MPs shouted 'Where is he?' as the health secretary was not in the chamber to respond to Ms Alexander's question: 'To ask the secretary of state if he will make a statement on negotiations for new junior doctor contract?'
Responding on behalf of Mr Hunt, primary care minister Alistair Burt told the Commons that negotiations on the junior doctor contract had begun three years ago, based on the view - shared by government and the BMA - that the existing deal was outdated and in need of reform.
Junior doctor contract talks
'Extensive negotiations between 2012 and 2014 were 'abruptly terminated by the BMA’s unilateral withdrawal from negotiations without warning in October 2014', the minister said.
Both the secretary of state and NHS Employers had 'invited the BMA repeatedly to engage in negotiations', Mr Burt said, and had finally issued a contract offer at the start of this month.
He restated details of the offer, which would not increase overall funding for junior doctors and would leave some who work longer hours facing a reduction in pay, but would redistribute existing funding to allow an 11% increase in basic pay. Mr Burt said the offer had 'safety at its heart'.
Mr Burt told MPs: 'We deeply regret that the BMA chose the path of confrontation rather than negotiation.'
He told the Labour shadow health secretary: 'The honourable lady has called for the parties to go to Acas. The secretary of state is not ruling out conciliation. We have always been willing to talk - the government has repeatedly called for the BMA to return to the negotiating table and that offer is still open.
Junior doctor strikes
'We believe talks, not strikes, are best for patients and for junior doctors.'
Mr Burt said the health secretary had offered talks 'with no preconditions' apart from remaining within the existing pay envelope. But he added: The government reseveres the right to impose a contract if no progress is made on the issues preventing a truly seven-day NHS as promised in the manifesto and endorsed by the British people at the last election.'
But Ms Alexander hit back: 'The fact we are here today with 98% of junior docs having voted to take significant industrial action for the first time in 40 years makes me angry and sad. It didn’t have to be this way.'
With 'less posturing' from the health secretary, the current situation could have been avoided, she said.
On Mr Hunt's refusal to go to Acas now, she said: 'Does this flippant rejection not show casual disregard of patient safety?
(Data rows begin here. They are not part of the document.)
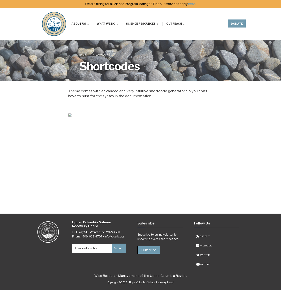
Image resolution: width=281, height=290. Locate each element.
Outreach (174, 23)
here (191, 4)
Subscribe (148, 250)
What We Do (106, 23)
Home (82, 55)
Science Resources (141, 23)
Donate (237, 23)
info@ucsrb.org (114, 236)
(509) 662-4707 (92, 236)
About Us (78, 23)
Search (118, 248)
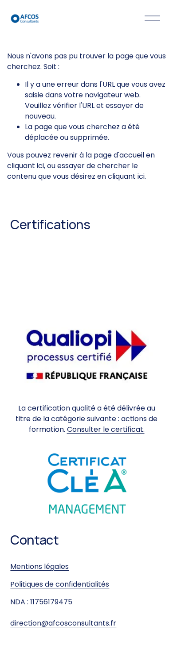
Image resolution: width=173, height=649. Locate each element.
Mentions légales (39, 566)
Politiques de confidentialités (59, 584)
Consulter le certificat (105, 429)
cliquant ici (25, 166)
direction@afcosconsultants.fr (63, 623)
Does the minister understand that negotiation by press release is not the way to talk to junior docs and not the way to run the health service?'
After a letter from NHS England medical director Professor Bruce Keogh sought assurances that striking doctors would respond in an emergency, she said: 'There isn’t a single junior doctor who wouldn’t drop anything to respond to a major terrorist incident.
'Why is this government picking a fight with the very people who keep our NHS running?'
With just days to go until industrial action began, it was 'now time to talk' she warned.
Mr Burt insisted the government's door remained open and that it was 'for the BMA to come through' to get talks restarted.